### Set problem A
From the article on the Los Angeles pension appeal, list every value written with digits (dates, years, case numbers, percentages) in the order it appears.
### Set problem B
Reproduce the passage of the article on the Los Angeles pension appeal starting with "On October 29, 2014, the" and going on through "against the City.".
### Set problem C
Pick up the article on the Los Angeles pension appeal after its final sentence and keep writing.

### Source text
Court Of Appeal Dismisses Public Employees’ Claims Against The City Of Los Angeles Based On Alleged Vested Pension Rights


On October 29, 2014, the Second District Court of Appeal granted a petition for writ of mandate filed by AALRR on behalf of the City of Los Angeles and in doing so ordered that the trial court should dismiss the lawsuit against the City.

In City of Los Angeles v. Superior Court for the County of Los Angeles, (Case No. B256118), the plaintiffs filed a class action lawsuit on behalf of current and former employees of the City and participants in the Los Angeles City Employee Retirement System (“LACERS”), challenging an increase in the employees’ personal pension contribution rate from 6% of the employees’ salary to 7% of the employees’ salary.  The increase was negotiated in a bilateral Letter of Agreement between the City and its employee unions as part of the City’s efforts to reduce payroll costs in response to the 2008 fiscal crisis.  The cash flow generated by the increase was used to provide long term employees with incentives to retire early.

The lawsuit alleged that by increasing the pension contribution rate, the City violated the California and U.S. Constitution’s prohibition against legislation that impairs vested contract rights.  The lawsuit initially alleged that the pension contribution rate could not be raised without the City providing an equal and comparable advantage back to the employees.  After AALRR was successful in convincing the trial court that the City’s Charter and Administrative Code did not provide any such vested rights, the employees then alleged that it was the City’s use of the funds to pay for the costs of the early retirement program that violated the constitutional provisions.

### Records shown
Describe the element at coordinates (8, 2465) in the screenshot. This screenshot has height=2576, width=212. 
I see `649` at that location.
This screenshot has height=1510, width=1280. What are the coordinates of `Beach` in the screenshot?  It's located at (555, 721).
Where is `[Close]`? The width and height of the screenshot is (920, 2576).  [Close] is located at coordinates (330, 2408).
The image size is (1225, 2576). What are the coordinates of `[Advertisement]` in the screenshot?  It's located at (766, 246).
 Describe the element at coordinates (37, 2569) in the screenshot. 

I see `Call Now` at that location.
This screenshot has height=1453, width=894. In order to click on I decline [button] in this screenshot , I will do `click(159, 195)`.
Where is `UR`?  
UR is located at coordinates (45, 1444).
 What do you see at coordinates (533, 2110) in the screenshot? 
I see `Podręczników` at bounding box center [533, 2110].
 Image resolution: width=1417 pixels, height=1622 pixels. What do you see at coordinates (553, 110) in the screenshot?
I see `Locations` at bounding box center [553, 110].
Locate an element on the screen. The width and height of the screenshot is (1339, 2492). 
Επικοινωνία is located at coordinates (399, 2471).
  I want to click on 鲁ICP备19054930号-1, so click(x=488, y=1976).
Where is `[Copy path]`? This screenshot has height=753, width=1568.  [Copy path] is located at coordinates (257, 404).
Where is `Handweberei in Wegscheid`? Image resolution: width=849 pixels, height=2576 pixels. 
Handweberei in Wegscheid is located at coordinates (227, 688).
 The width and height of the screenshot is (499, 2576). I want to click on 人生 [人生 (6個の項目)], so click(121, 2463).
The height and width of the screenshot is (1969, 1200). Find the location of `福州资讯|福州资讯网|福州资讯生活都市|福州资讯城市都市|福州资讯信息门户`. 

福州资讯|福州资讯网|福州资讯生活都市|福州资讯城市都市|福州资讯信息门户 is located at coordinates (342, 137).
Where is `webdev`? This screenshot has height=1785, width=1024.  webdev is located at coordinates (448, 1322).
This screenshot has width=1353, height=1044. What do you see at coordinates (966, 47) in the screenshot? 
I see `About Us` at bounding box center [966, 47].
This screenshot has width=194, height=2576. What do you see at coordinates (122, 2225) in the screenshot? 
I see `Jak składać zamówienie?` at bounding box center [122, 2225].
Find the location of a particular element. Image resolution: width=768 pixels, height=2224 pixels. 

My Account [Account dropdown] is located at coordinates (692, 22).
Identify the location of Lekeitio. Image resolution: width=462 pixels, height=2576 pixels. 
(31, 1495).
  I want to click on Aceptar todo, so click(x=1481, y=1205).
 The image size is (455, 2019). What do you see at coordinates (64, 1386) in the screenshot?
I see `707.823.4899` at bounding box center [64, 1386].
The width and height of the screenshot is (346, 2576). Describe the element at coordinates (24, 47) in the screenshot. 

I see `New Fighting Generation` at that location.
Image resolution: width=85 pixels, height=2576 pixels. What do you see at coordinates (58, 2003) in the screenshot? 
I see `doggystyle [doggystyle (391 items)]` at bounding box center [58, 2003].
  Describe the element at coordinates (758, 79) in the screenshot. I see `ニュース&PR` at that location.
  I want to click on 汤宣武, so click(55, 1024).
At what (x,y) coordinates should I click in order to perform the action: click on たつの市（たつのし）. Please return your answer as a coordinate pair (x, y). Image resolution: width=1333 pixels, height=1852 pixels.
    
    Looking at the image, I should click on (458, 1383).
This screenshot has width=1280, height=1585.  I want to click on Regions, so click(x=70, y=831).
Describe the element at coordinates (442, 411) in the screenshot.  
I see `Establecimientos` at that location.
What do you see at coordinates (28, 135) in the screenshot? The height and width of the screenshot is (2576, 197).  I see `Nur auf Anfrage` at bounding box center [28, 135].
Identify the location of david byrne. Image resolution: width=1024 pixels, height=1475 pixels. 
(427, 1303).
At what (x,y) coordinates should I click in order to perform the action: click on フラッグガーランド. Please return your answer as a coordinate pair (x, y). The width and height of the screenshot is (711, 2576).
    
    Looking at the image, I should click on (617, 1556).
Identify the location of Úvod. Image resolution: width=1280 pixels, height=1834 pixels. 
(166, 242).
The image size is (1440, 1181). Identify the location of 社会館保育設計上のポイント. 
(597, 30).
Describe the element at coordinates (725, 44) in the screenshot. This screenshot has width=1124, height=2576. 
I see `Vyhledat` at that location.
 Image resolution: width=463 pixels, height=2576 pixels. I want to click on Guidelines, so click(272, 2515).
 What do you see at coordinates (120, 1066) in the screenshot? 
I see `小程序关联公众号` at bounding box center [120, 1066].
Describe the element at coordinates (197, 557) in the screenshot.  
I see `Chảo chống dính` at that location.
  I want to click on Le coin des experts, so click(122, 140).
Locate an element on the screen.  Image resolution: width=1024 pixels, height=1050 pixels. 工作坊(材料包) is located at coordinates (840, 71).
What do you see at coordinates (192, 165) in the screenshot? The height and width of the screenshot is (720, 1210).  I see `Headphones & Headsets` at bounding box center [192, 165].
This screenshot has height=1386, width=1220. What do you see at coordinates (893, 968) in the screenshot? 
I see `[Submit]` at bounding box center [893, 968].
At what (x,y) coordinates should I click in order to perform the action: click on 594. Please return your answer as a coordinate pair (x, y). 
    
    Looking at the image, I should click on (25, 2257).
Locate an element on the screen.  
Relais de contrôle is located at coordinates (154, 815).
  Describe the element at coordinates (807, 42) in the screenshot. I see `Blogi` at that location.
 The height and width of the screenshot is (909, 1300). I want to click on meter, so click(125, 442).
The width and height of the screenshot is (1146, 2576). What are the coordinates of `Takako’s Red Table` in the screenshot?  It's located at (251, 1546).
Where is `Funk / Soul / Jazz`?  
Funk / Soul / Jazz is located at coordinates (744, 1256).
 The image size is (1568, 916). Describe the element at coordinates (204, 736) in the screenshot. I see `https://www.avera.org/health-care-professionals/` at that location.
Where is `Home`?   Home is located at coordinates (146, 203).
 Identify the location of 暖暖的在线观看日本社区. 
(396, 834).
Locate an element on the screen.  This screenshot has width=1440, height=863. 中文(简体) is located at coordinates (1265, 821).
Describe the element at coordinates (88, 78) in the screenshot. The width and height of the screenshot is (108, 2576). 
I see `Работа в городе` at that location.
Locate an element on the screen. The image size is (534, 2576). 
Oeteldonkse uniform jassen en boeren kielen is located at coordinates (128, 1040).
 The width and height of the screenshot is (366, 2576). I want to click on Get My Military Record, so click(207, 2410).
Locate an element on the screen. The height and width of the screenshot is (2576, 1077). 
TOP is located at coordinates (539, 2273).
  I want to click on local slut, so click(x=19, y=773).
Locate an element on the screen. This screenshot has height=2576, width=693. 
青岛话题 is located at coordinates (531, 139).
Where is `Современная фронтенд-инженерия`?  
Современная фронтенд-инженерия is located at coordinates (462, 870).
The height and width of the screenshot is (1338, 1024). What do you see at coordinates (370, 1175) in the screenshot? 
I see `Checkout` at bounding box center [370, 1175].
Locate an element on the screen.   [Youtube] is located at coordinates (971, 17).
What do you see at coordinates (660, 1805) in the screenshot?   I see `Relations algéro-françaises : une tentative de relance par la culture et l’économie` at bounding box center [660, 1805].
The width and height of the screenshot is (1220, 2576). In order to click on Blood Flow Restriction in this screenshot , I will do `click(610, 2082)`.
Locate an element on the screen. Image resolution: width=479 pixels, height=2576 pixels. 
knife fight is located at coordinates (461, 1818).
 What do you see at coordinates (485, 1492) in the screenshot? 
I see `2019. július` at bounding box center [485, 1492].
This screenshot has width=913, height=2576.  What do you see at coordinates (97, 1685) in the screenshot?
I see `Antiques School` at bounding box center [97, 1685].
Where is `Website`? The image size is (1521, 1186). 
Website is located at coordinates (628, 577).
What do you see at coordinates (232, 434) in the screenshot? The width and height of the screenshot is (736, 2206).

### Output A
- October 29, 2014
- B256118
- 6%
- 7%
- 2008

### Output B
On October 29, 2014, the Second District Court of Appeal granted a petition for writ of mandate filed by AALRR on behalf of the City of Los Angeles and in doing so ordered that the trial court should dismiss the lawsuit against the City.

### Output C
AALRR, on behalf of the City, challenged the lawsuit in a succession of demurrers, arguing that  the City’s Charter and Administrative Code did not create vested pension rights of the type alleged by the lawsuit.  The City also argued that the Meyers Milias Brown Act (“MMBA”) barred the lawsuit since the pension rate increase was agreed to by a coalition of unions representing the Plaintiffs and was subsequently ratified by the union members.  The trial court overruled the City’s objections and ruled that the Plaintiffs could go forward with their claims.  As a result, the City filed a petition for writ of mandate with the Court of Appeal.

The Second District Court of Appeal granted the writ and ordered the trial court to dismiss the Plaintiffs’ claims without leave to amend.  The Court relied on the principle that “it is elementary that there can be no impairment of a contract by a change thereof effected with the consent of one of the contracting parties.”  (San Bernardino Public Employees Assn. v. City of Fontana (1998) 67 Cal.App.4th 1215, 1223; Mulcahy v. Baldwin (1932) 216 Cal. 517, 525.)  As a matter of law, Plaintiffs are bound by the terms of their collective bargaining agreement and they cannot use a lawsuit as a vehicle to attack the pension changes negotiated and agreed to by their own unions.  The Court noted that “ndeed, the process of government contracting would grind to a halt if mutually agreed-upon change orders were considered unconstitutional impairments of prior contracts.”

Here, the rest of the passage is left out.